Wyndham Hotels & Resorts is banking on an asset-light mix, distribution that favors drive-to markets and belt-tightening measures to survive the COVID-19 pandemic, company executives said during a May 5 first-quarter earnings call.
With 94% of its 6,300 U.S. hotels open, nearly 90% of them located outside of major cities in leisure-friendly drive-to destinations, CEO Geoffrey Ballotti said Wyndham brands are poised for a quick recovery when travel demand returns. Overall, they are less dependent on air travel and large group events, which are likely to take longer to recover.
Wyndham’s sweet spot — select service, which describes about 90% of its hotels — also gives it an edge in a severe market downturn. With lower labor costs and higher margins, “we believe the majority of our hotels can support debt service at occupancy levels of approximately 30% before receiving any governmental assistance, which lowers the 30% break-even considerably,” Ballotti noted.
Occupancy within the company’s economy brands is hovering in the low-30s, he added.

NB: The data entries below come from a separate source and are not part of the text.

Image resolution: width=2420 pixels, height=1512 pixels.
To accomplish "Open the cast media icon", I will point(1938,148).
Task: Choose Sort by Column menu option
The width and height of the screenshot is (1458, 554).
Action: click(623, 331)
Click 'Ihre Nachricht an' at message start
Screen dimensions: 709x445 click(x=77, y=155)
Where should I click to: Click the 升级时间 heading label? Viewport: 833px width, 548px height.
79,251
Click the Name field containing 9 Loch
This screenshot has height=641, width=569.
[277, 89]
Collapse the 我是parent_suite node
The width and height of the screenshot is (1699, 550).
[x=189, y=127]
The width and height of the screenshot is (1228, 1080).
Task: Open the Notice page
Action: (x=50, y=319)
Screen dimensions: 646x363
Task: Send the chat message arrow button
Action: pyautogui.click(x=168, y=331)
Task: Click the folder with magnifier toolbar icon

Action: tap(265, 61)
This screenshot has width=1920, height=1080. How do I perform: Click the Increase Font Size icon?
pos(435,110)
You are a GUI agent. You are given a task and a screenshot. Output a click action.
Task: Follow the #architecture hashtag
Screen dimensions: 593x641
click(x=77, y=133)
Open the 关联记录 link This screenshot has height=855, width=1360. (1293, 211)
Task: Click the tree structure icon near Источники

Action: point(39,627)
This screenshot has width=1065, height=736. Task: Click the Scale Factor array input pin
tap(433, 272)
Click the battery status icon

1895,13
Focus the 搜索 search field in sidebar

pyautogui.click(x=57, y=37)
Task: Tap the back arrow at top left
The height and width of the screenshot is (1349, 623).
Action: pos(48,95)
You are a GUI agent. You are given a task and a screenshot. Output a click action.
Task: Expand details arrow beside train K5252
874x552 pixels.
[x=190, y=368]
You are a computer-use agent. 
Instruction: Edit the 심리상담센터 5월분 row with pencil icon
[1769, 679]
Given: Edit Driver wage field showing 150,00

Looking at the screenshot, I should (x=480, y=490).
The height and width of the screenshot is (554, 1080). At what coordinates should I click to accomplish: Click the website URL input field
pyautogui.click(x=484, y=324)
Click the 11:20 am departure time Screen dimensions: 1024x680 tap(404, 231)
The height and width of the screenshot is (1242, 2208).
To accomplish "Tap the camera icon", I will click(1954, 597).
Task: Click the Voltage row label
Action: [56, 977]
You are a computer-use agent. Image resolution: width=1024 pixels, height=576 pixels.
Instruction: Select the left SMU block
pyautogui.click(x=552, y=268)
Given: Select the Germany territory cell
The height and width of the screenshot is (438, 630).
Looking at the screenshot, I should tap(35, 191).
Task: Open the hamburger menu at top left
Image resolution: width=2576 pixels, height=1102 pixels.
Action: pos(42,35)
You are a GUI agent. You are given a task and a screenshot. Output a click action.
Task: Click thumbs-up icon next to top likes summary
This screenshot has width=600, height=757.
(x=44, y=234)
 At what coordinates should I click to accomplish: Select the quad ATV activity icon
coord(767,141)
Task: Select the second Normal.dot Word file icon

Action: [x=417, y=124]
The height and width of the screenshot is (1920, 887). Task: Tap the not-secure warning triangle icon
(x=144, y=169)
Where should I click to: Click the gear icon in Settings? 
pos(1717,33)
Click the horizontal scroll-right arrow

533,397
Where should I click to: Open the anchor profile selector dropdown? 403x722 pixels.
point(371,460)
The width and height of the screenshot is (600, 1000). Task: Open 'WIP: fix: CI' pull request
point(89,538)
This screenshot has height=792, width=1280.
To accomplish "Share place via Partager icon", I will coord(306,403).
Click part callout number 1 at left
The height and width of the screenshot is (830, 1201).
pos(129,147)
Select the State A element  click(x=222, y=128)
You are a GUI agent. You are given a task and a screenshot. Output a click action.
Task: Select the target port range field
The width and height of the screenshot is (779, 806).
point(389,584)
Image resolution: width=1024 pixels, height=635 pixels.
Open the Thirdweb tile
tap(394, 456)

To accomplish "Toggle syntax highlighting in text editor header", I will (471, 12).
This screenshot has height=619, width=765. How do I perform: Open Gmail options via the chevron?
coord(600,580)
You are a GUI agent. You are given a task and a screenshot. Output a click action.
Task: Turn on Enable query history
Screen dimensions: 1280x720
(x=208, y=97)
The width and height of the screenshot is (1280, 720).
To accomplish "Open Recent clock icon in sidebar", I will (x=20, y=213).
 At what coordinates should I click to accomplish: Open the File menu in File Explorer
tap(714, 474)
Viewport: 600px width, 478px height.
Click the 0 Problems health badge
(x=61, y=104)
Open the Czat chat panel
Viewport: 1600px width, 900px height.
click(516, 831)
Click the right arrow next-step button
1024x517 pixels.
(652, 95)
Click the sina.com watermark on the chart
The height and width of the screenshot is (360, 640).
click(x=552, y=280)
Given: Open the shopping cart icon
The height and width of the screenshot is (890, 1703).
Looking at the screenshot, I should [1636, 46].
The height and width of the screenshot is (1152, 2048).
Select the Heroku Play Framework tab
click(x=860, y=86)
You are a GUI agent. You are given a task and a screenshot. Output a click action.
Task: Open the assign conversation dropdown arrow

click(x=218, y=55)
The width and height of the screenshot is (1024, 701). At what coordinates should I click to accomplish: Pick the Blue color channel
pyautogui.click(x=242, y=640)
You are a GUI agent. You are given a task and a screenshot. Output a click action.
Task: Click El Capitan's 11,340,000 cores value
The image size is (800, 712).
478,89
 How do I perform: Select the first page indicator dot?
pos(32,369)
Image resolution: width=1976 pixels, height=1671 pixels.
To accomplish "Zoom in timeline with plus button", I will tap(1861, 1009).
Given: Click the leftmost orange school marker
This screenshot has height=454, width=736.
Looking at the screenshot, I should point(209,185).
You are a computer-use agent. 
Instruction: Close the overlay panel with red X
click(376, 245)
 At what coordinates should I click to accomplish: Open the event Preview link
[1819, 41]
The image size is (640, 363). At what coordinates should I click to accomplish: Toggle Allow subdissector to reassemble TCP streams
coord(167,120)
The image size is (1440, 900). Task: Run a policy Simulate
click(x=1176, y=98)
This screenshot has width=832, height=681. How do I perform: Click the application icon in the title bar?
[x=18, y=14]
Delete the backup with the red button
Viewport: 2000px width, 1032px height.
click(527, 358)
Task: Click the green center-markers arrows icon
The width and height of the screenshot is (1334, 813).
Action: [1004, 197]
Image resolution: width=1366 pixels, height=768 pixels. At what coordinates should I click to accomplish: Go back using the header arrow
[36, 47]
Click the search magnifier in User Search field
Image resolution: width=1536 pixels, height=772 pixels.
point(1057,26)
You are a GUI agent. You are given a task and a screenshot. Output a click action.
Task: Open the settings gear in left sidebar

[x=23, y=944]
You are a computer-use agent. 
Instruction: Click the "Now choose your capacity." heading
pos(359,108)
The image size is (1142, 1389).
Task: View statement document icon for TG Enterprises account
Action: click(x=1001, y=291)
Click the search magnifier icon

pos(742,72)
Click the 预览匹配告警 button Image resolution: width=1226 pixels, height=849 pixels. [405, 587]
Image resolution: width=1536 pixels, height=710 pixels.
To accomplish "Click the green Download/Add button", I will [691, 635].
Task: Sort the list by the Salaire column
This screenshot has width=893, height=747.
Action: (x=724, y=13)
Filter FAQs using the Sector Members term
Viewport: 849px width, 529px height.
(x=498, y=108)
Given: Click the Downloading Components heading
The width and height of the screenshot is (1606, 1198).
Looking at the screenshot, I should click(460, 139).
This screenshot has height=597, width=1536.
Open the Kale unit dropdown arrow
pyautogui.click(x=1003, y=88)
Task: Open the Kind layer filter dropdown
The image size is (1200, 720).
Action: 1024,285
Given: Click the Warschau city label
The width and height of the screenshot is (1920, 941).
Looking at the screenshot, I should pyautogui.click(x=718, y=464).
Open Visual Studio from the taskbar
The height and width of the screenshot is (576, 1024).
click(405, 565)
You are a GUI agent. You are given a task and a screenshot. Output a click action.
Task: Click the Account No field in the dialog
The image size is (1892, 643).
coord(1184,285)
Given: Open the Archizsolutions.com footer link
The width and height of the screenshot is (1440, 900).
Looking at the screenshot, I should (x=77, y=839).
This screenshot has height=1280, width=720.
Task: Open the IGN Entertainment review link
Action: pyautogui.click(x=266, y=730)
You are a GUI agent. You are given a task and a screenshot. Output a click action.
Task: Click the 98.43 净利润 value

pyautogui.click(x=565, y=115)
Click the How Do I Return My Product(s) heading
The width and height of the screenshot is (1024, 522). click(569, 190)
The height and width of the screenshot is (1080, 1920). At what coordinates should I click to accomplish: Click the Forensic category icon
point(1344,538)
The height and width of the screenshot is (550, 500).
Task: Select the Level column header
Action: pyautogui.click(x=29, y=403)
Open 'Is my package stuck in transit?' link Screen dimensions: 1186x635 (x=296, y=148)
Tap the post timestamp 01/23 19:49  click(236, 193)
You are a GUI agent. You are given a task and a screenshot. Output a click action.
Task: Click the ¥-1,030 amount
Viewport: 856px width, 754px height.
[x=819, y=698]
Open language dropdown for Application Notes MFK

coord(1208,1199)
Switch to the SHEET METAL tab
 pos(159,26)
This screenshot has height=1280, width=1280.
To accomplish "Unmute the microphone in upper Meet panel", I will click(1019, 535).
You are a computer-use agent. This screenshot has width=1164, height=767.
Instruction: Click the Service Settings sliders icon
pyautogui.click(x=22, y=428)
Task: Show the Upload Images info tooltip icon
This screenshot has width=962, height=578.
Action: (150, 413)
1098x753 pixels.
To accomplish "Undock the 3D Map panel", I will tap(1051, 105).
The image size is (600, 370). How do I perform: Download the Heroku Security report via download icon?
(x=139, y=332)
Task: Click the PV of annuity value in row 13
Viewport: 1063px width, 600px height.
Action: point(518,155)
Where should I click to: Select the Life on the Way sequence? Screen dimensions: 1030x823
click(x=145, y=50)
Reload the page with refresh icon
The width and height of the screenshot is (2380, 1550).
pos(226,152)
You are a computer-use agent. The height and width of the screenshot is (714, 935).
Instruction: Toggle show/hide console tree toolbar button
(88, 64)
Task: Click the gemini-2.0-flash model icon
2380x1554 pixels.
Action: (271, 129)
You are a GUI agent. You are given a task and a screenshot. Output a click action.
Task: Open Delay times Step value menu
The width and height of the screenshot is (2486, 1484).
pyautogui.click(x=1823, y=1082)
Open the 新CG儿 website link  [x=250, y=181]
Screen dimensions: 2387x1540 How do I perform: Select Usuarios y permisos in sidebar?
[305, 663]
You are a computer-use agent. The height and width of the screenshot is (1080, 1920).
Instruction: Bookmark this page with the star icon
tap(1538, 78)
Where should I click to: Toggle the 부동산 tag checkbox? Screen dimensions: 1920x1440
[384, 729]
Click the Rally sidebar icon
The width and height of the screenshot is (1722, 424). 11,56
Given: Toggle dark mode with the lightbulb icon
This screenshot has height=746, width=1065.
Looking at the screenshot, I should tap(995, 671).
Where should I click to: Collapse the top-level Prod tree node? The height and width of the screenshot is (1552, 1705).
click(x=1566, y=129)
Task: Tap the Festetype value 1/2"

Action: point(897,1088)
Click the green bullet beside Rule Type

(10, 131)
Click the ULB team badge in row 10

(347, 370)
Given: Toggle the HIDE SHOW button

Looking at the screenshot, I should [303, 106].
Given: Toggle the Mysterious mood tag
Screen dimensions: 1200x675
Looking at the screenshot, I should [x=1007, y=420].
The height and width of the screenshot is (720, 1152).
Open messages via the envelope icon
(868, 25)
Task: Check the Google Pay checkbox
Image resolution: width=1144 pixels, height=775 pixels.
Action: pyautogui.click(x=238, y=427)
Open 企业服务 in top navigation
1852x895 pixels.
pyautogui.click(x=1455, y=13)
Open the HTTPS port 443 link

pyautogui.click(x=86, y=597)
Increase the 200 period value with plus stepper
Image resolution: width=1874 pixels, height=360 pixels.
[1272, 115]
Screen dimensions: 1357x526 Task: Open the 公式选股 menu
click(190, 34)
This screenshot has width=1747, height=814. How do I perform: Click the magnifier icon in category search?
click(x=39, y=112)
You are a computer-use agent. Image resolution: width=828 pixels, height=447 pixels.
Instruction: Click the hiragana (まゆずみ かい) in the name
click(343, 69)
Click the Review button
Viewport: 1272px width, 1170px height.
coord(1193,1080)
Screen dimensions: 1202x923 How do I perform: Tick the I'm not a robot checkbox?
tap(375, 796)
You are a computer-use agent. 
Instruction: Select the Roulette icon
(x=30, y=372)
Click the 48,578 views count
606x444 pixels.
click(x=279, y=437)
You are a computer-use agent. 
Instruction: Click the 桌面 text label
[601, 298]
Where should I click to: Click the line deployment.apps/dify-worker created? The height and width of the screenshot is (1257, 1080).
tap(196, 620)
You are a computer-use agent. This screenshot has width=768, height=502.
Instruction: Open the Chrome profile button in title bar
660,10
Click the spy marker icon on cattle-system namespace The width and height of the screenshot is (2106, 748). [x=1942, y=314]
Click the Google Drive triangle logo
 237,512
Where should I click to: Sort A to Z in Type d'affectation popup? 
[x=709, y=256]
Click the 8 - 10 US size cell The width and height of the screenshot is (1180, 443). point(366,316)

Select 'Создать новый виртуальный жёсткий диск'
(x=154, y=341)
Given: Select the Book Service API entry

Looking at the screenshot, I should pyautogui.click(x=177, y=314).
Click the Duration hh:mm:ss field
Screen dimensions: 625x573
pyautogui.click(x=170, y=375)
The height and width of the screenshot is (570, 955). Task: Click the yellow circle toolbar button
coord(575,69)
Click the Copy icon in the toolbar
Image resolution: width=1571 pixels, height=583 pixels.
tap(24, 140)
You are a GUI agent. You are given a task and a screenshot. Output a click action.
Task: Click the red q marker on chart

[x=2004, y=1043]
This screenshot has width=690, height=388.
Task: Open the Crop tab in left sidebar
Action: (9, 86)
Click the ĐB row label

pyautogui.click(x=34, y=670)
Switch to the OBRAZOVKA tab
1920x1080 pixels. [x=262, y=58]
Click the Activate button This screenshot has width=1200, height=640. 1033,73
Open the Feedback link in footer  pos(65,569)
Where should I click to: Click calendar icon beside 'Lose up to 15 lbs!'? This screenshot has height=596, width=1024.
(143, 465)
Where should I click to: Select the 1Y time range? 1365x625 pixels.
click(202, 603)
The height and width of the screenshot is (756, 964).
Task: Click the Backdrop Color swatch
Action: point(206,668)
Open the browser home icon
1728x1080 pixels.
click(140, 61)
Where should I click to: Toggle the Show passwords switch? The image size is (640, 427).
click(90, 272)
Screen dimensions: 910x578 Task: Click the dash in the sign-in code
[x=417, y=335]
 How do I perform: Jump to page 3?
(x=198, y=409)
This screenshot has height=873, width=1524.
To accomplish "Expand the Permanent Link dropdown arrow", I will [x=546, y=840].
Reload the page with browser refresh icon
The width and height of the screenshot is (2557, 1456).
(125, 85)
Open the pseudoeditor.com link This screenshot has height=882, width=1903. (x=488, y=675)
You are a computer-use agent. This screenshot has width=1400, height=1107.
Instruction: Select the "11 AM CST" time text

In China, where only about 25% of Wyndham’s 1,600 properties stayed open at the peak of the COVID-19 outbreak, nearly 1,400 hotels are now operating and registering occupancy gains. In the past two weeks, numbers in the single digits and teens have climbed to around 20%, Ballotti said.
With franchises comprising 96% of its hotels, Wyndham has limited asset exposure, said Chief Financial Officer Michele Allen. That enables it to pivot quickly as the market fluctuates.
Recent evidence of that is cost-cutting actions that preserved some US$255 million in cash. The savings came from eliminating 440 positions, cutting capital expenditures, curtailing all non-essential spending and indefinitely suspending Ballotti’s salary and the board of directors’ cash compensation.
The quarter ended March 31 was a mixed bag for Wyndham. Net income was up US$22 million for the period, 5% over the prior year. Adjusted net income dropped 8%, to US$47 million.
Revenues declined 12% to US$410 million, compared with $468 million during the same period last year.
RevPAR at franchised hotels dropped 23% globally due to COVID-19 travel restrictions. US properties averaged a 17% decline, while those in China plunged 70%. Internationally, Wyndham hotels saw a 37 decline in RevPAR. Wyndham’s managed portfolio registered a 21% drop in RevPAR overall.
Neither Allen nor Ballotti would speculate on how RevPAR will trend for the balance of the year.
Despite world events, Wyndham’s pipeline continues to expand. As of May 4, it stands at approximately 128,000 rooms, a 2% gain from last year. Some 189,000 rooms are in the development pipeline — up 4% YOY, Ballotti said. About 58% of that development is outside the US, 72% of it new construction. Nearly 40% of that has broken ground.
Going forward, Ballotti said development efforts would focus heavily on conversion candidates. That approach helped expand Wyndham’s system 3% grow during the 2008-09 global financial crisis. Of projects in the pipeline, about 52% are conversions, and 85% of US hotels added in the first quarter were conversions, he noted.
He suspects independents will be motivated by two factors: travelers seeking some reassurance of safe, clean lodging, and OTA commissions that have cut too deeply into the margins of many independent owners.
“Independents are not receiving the support that many of their branded competitors are,” Ballotti observed.